ARM specifies that the stack pointer (SP) must always be aligned to a word boundary (i.e., sp % 4 == 0). For public interfaces, the stack must be aligned to a double-word boundary (i.e., sp % 8 == 0).

The least significant bit of a function address is an ARM/Thumb flag (1 == ARM, 0 == Thumb). This bit is set by the linker.

When we want to call a subroutine, we need to preserve the current function's persistent registers on the stack, store the return address in the LR register (so we know how to get back from our function), and change the PC to the subroutine address. ARM provides branching instructions which handle this process for us (e.g., bl, blx,bx`), although the process may still be performed manually.

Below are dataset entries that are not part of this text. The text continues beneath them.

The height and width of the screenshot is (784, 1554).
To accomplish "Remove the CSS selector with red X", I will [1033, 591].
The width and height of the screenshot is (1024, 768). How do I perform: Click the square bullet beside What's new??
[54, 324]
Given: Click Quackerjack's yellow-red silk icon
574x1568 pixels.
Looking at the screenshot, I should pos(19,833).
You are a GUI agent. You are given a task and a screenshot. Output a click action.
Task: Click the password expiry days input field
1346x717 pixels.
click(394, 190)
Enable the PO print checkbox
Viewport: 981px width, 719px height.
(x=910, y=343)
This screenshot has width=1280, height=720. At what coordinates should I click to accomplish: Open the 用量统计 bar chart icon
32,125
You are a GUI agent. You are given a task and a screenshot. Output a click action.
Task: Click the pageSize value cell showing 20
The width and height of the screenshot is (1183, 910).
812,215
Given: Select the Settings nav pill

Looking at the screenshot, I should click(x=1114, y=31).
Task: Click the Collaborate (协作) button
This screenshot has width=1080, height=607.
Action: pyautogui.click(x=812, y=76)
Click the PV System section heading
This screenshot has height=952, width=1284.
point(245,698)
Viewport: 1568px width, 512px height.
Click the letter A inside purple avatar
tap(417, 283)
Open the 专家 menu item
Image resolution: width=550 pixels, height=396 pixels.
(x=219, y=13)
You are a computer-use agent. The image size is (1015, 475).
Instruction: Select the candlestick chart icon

Now, there are many details that we did not cover, but this basic overview provides enough details to understand some of the assembly that we will be analyzing. Particularly important to keep in mind: values put into r0-r3 represent arguments to functions, and values put into r4-r11 represent variables used in our current subroutine.

System Configuration

For this exploration, I used a Nordic nRF52840 Development Kit. The development kit has several examples provided by Nordic; I used the blinky program. I compiled and linked the program with the GNU ARM toolchain (version 8-2018-q4-major). The Nordic blinky program links against the Newlib libraries provided by the GNU ARM toolchain.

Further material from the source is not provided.